Acechado en todo momento por agentes del régimen de Vichy –o nazis–, buscando pegarles el plantón y perderme entre los puestos del mercado de Derb Ghallef para poder encontrarme con mi contacto y pasar la información requerida.
Es increíble lo que generan en mí estos lugares, que me encargué de idealizar en épocas más núbiles de mi existencia, cuando la ensoñación era una parte importante del día a día (todavía lo sigue siendo) y recreaba situaciones para poder viajar con mi mente.
Hoy, sentado en un café en una de las pintorescas plazas de la ciudad, me sumerjo en todo lo que estoy viendo, un verdadero caos ordenado.
Si bien hace un calor importante, tengo frente a mí un humeante té, dulce y bien infusionado, que deja un profundo y refrescante sabor debido al touch de menta que puedo sentir en él y que hace que, al momento del ingreso del líquido en mi organismo, la temperatura exterior no parezca tan alta.
Fuertes bocinazos se escuchan en el aire. El tránsito cercano fluye en una cantidad impresionante de direcciones, y los medios de transporte público se agolpan y permiten el ascenso y descenso de los pasajeros. Locales y turistas se mezclan y arremolinan como si fuesen hormigas laboriosas y no dejan un espacio libre en la acera.
Con sus simpáticos carritos, algunos vendedores ambulantes ofrecen sus productos vociferando ininteligiblemente y –hablando en criollo– primereándose los spots más importantes de la cuadra para casi –y de una manera muy graciosa– enojarse cuando no pueden colocar lo ofrecido.
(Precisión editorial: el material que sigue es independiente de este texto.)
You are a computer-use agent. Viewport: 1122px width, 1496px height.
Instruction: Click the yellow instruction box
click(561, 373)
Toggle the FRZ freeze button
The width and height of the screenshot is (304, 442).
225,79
El tiempo pasa lentamente, seguramente debido a la parsimonia con la que me estoy tomando la jornada, pero sé que en breve estaré abonando lo consumido y me dirigiré hacia el final del Boulevard Sour Jdid, donde se encuentra la entrada hacia la vieja medina, para sumergirme nuevamente en la película.
Claro, porque muchos que llegaban a esta ciudad buscaban desesperadamente el famoso bar de la película, que en realidad había sido diseñado y construido en un estudio californiano.
Al ver la decepción de aquellos que se quedaban con las manos vacías decidieron, entonces, armar uno a imagen y semejanza de aquel que era propiedad de Rick, para deleite de todos.
Así As Time Goes By comienza a sonar en mi cabeza. Y mezclado con el bullicio de la zona, me meto otra vez en mi sueño.